Response by poster: Re-writing some code does cost one to seven orders of magnitude more than just throwing whatever dish out, but there's still things you can do with poor seasoning, ingredients at the cusp of going bad, etc etc. Presumably someone's written a book about that.
posted by hleehowon at 9:01 AM on September 3, 2017


If your specific fuckup is I have too many left over egg yolks or whites, The Other Half of The Egg.
posted by zamboni at 9:02 AM on September 3, 2017


Best answer: How to Repair Food
posted by FencingGal at 9:12 AM on September 3, 2017 [11 favorites]


Best answer: Baking 911
posted by Kangaroo at 12:35 PM on September 3, 2017 [1 favorite]


Best answer: Both An Everlasting Meal and Salt Fat Acid Heat, while not organized specifically around fixing fuckups, cover the topic to a certain extent.
posted by asterix at 4:01 PM on September 3, 2017 [2 favorites]
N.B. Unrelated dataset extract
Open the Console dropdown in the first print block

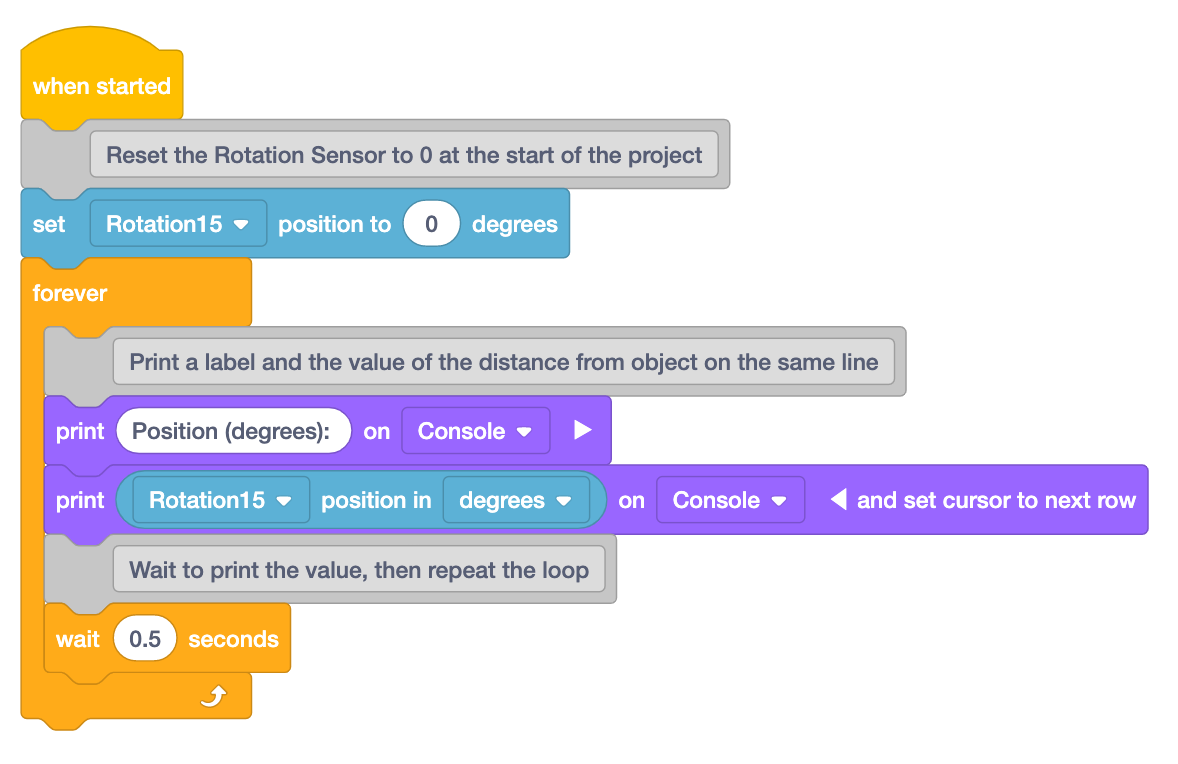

Yes I came in to suggest An Everlasting Meal as well.
posted by Ziggy500 at 5:59 AM on September 4, 2017


The Improvisational Cook sort of gets at this indirectly. Fixing a failed dish is often a matter of: this isn’t going to be what I was trying to make, so what can I make starting from here?

Just like with software and engineering, though, successful debugging and repair rests on a strong foundation of fundamentals. Knowing the classical French sauce families is really useful—Julia Child’s “Mastering the Art of French Cooking” is a good resource.